Tout à fait, c’est l’épine dorsale du projet. En réalité, c’est comme les vaccins. Tu t’injectes une petite dose contrôlée du mal pour permettre à ton organisme de le reconnaître et de le traiter. Cependant, la vaccination de la technologie c’est une utopie, car personne ne retournera en forêt planter des graines.

Il est également intéressant de dire que la forme choisie est beaucoup liée à son auteur. Le Méta et le Lui, c’est moi. C’est d’Adelin qu’on parle. À travers cette fable technologique, je parle de ma détresse vis-à-vis de ma fascination / répulsion envers la technologie. Je suis terrorisé face à la modification du rapport au monde que cela apporte. En effet, ça apporte l’enfermement du monde dans des logiques à courte distance, au délitement de l’information, etc. Pire que tout, c’est la destruction de ce qui fait que l’être humain a survécu : le commun et la coopération. Ce n’est pas la technologie en soi qui est responsable, mais la manière dont on l’utilise, dont on nous la vend et dont on nous la fait consommer.

Qu’est-ce que ton passage en Abitibi -Témiscamingue et à Rouyn Noranda a apporté à ton projet? Comment t’es-tu inscrit dans le territoire ? Quels liens as-tu tissés ?

Je suis arrivée au Québec avec un rapport assez opportuniste. Mes deux objectifs étaient de réaliser une résidence d’écriture avec La Chambre blanche (Québec) et pour travailler sur Ma Noranda. Par la suite, j’ai tiré les ficelles. Je connaissais la présence des Autochtones sur le territoire. Donc, il y avait des possibles rencontres que je pouvais faire, notamment autour de la pratique du chamanisme. Mon but n’était pas de raconter l’histoire des Indiens d’Amérique. En effet, je voulais voir le chamanisme sous l’angle de la technique qui vise à rationaliser le chaos de l’existence.

Après deux mois passés ici, il a été très difficile de rencontrer des autochtones acceptant de me parler du chamanisme, et pour des raisons auxquelles je n’avais pas pensé.
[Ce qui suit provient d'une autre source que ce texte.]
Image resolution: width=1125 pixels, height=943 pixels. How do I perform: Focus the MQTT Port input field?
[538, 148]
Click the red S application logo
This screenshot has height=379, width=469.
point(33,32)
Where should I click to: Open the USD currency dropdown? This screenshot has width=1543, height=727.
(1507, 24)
La pratique de la magie, même chez les anciens, est taboue et cachée. En effet, lorsque le missionnaire est arrivé, il a dit qu’il fallait choisir le bon dieu. Il y a effectivement plusieurs couches d’effacement, voire de secret, autour de cette pratique.
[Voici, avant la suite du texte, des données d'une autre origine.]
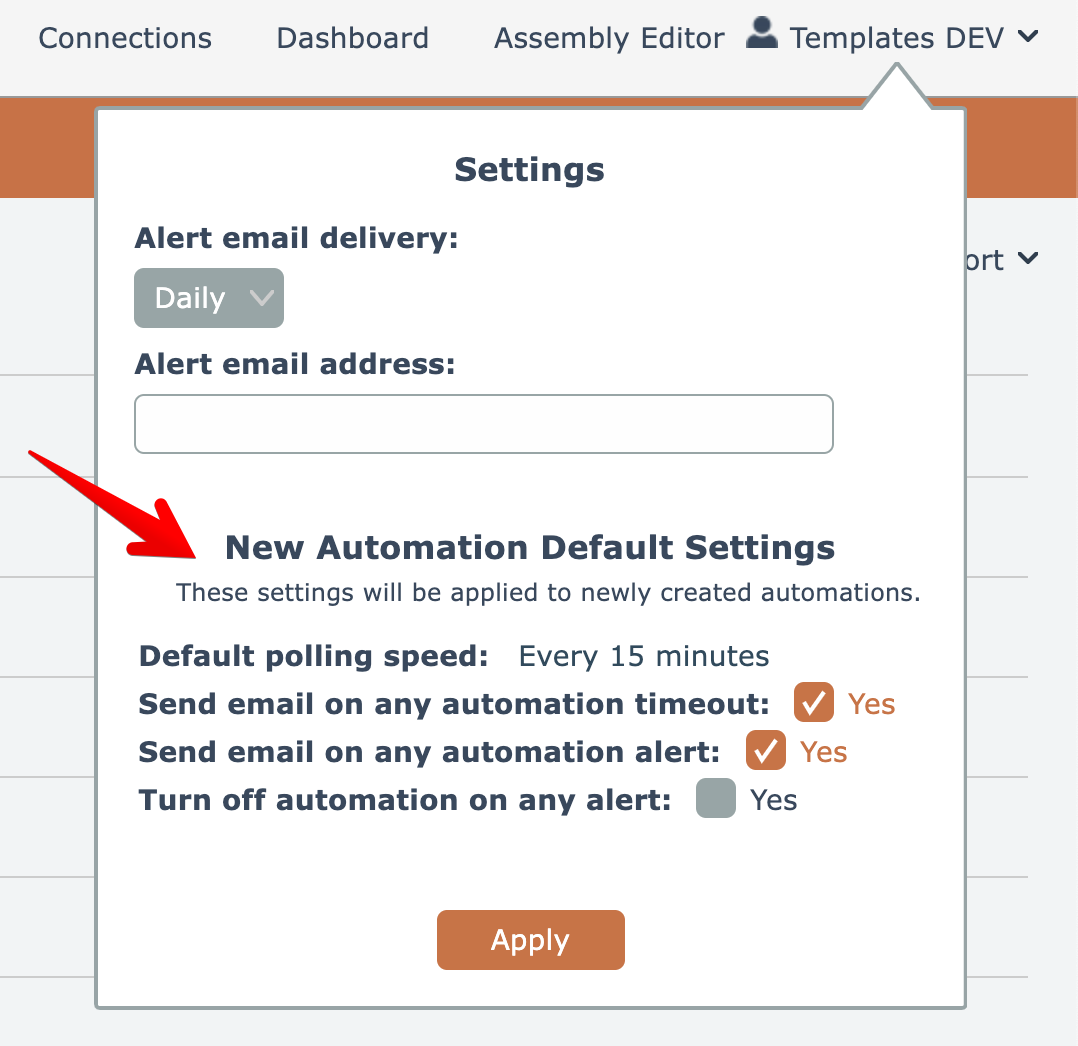This screenshot has width=1078, height=1046.
Task: Expand the partially hidden sort chevron
Action: pos(1027,259)
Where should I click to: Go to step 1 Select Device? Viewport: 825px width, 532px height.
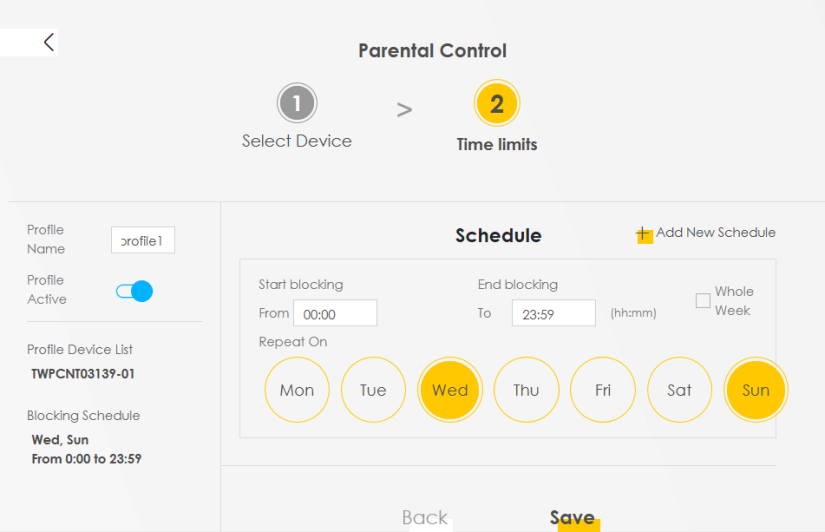297,103
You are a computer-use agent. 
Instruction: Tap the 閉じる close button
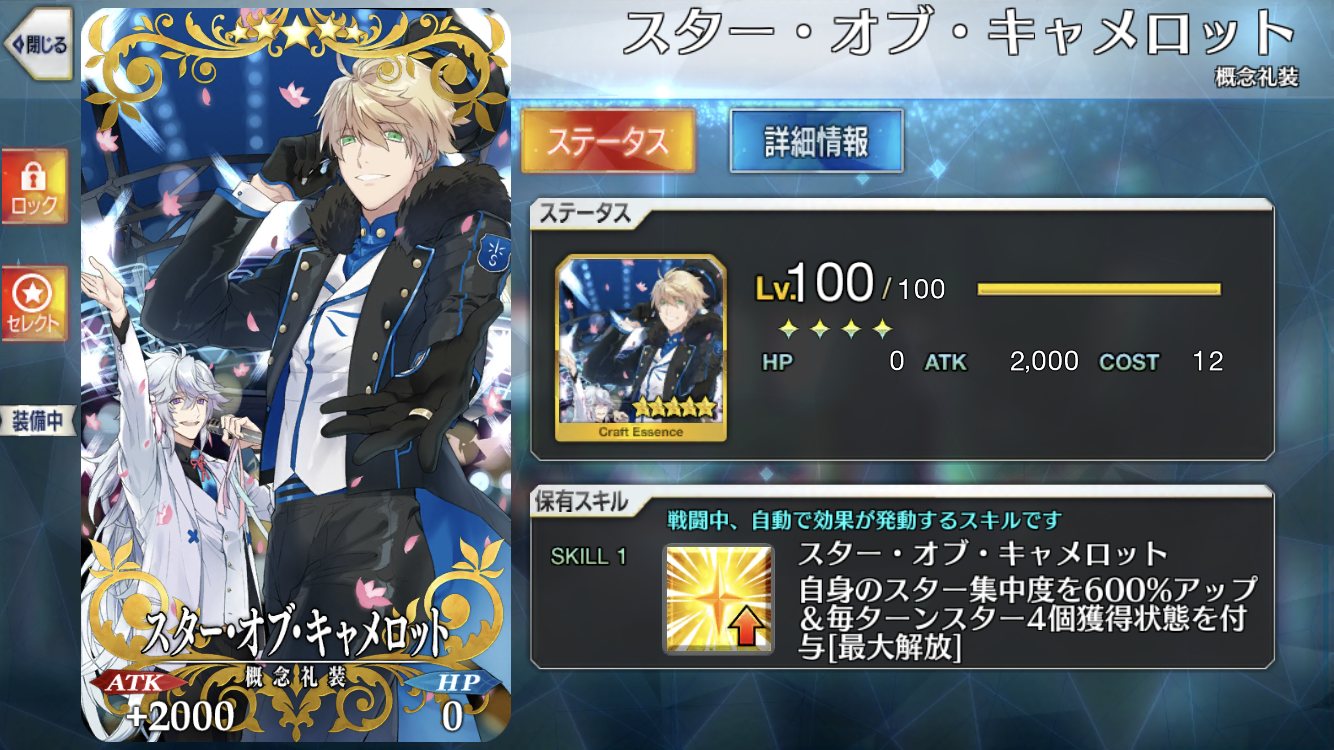tap(36, 43)
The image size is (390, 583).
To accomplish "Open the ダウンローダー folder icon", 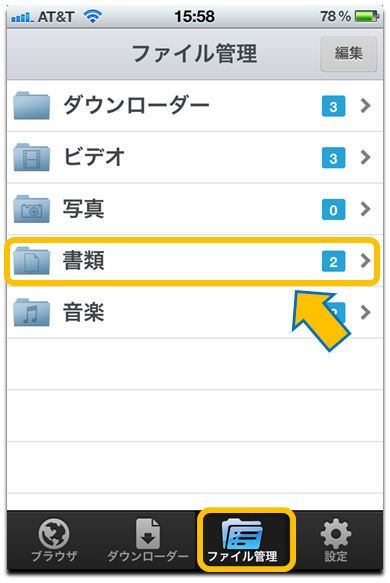I will (x=32, y=106).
Dans le cadre de ma résidence d’écriture, j’ai pu, grâce à l’UQAT et au prêt d’une caméra 360°, faire des captations vidéos et sonores destinées à intégrer le résultat final d’un projet qui figure, pour moi, l’Éden.

#ALPHALOOP, comme dans le théâtre, avait besoin d’une « back story ». Avec Frédéric, le Meta, nous sommes partis avec un principe d’un épisode de cinq minutes. Pendant cet épisode, le spectateur découvre la petite vie de Méta et de Lui. Un épisode 0 fût tourné à Marseille et trois l’ont été ici. Les deux premiers ont pour thème le Méta et le Lui. Puis, le troisième accueille un personnage bien particulier incarné par Alexandre Castonguay, le Trappeur Philosophe.
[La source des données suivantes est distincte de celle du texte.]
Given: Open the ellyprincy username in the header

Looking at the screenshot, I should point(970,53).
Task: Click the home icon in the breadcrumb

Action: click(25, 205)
Qui est ce personnage du Trappeur Philosophe ?

Dans la figure du trappeur, je trouve le point de liaison entre Autochtones et Allochtones, ainsi que ce qu’il y a de plus positif dans l’arrivée de l’homme blanc en ces territoires. Il représente aussi l’allégorie de ce que devrait être, selon moi, le post humain. Quelqu’un qui est capable de garder son temps, issu de la nature d’où il vient, et en même temps, capable de vivre en harmonie avec la technique. Autrement dit, l’Homme capable de vivre avec son environnement naturel et technologique. Donc, ce n’est pas vraiment le cas de beaucoup de gens aujourd’hui, moi le premier.

Pourquoi le nom de #ALPHALOOP ?

Il y a deux raisons à la naissance de #ALPHALOOP. La première est une photo de Mark Zuckerberg, prise lors d’une convention en 2013, au moment où Facebook rachète l’entreprise de VR Occulus. On le voit descendre l’allée de l’amphithéâtre, tout sourire, devant l’entièreté du public. Le public comprend environ 1500 personnes casqués.

La deuxième raison est l’article d’un enseignant-chercheur de l’université de Nantes (France) qui a écrit sur son blogue, un court essai sur sa perception de ce que va devenir la réalité augmentée. Il prend comme point de départ le jeu Pokémon Go, 45 ans après sa sortie. L’enseignant-chercheur décrit une société imaginaire où l’espace d’hyperréalité virtuelle est omniprésent. Il imagine un moteur de recherche, appelé Alphaloop, qui traite de l’indexation de l’hyper réalité.